**WHAT YOU WILL DO**
Your answer should be the lines from the one with "1230x951 pixels." to the end of the data below, both included, exact and free of pictures.

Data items
<<<<

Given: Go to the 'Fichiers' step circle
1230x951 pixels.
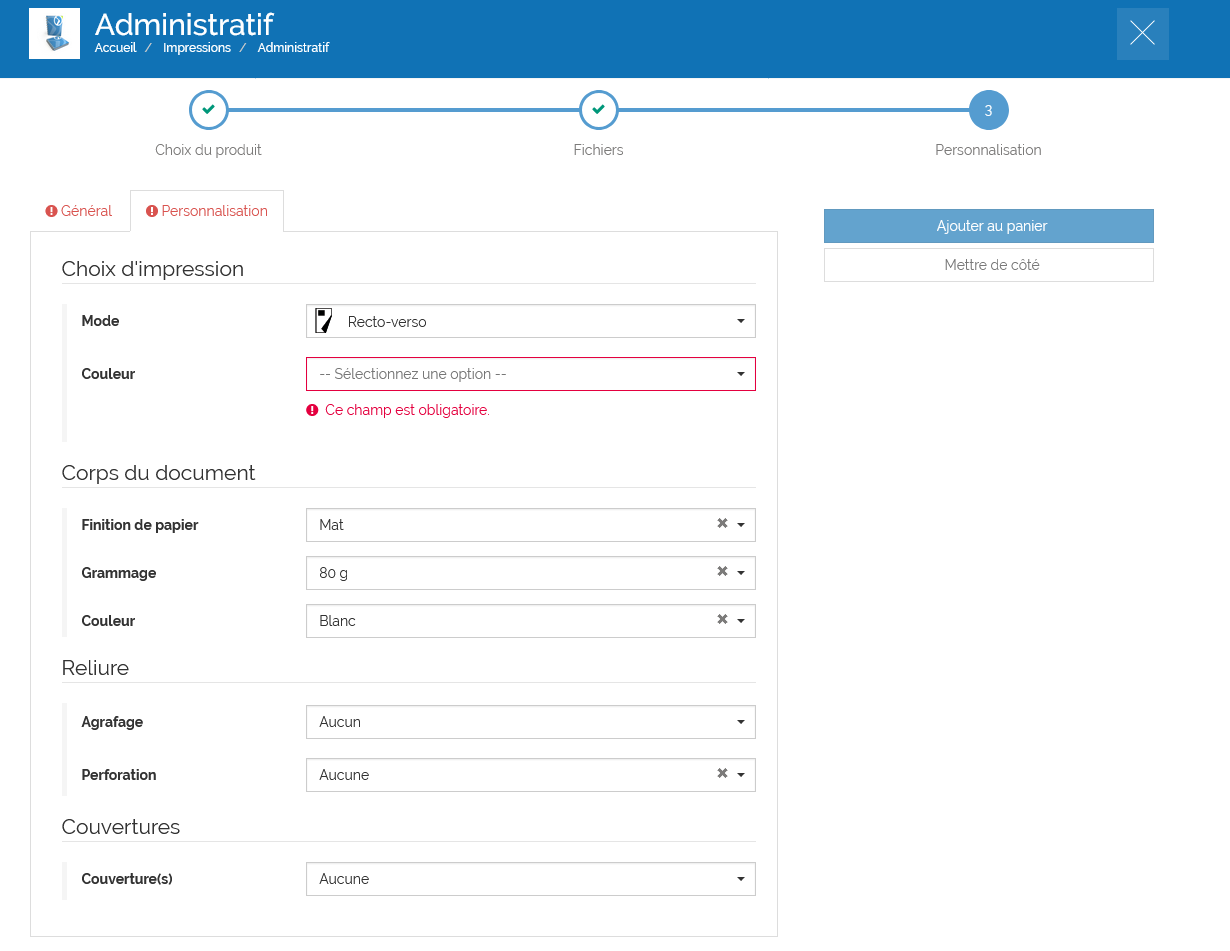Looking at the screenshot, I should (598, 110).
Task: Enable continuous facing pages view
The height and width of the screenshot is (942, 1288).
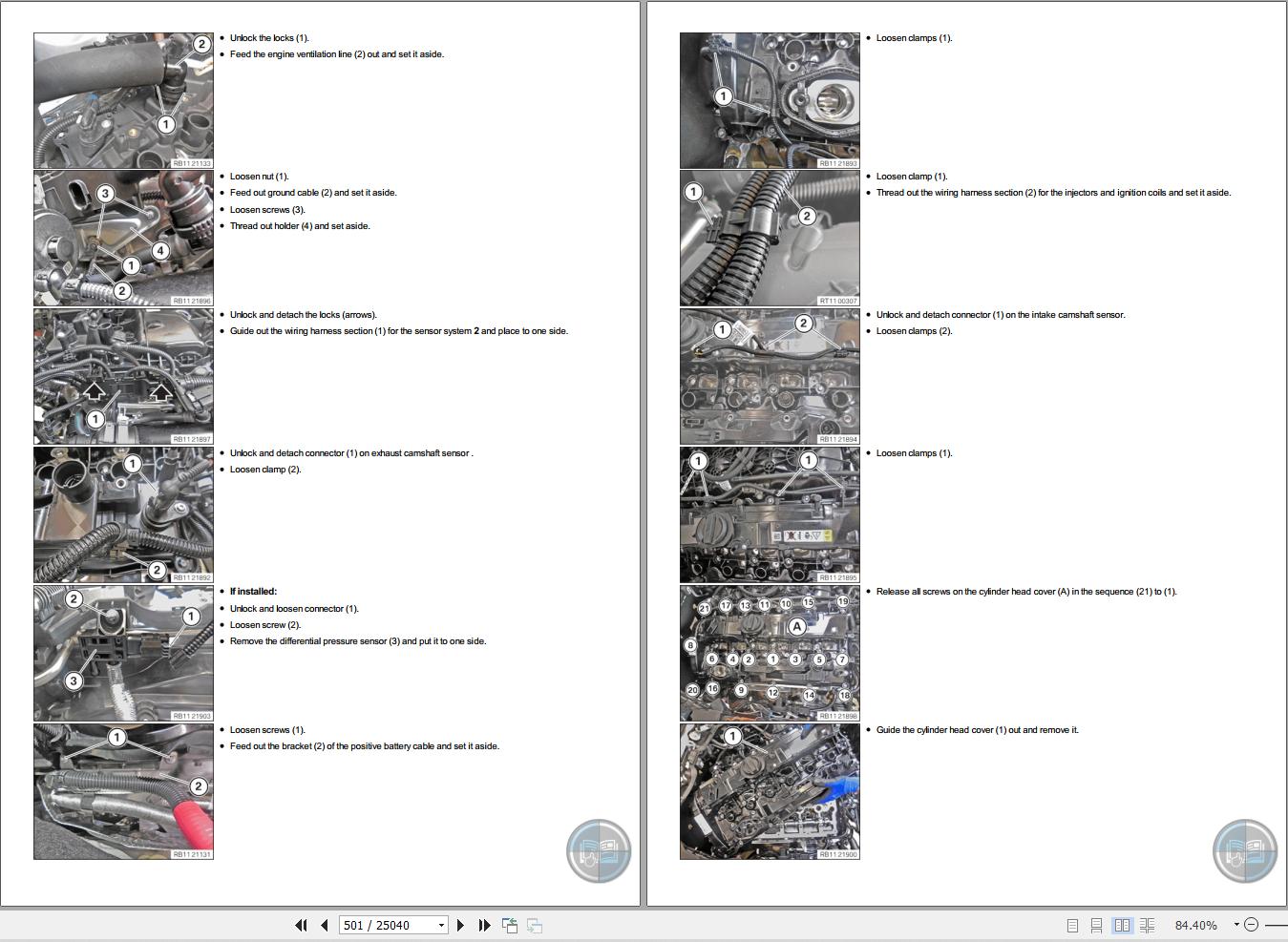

>>>>

**YOUR SOLUTION**
1230x951 pixels.
Looking at the screenshot, I should (598, 110).
Task: Enable continuous facing pages view
The height and width of the screenshot is (942, 1288).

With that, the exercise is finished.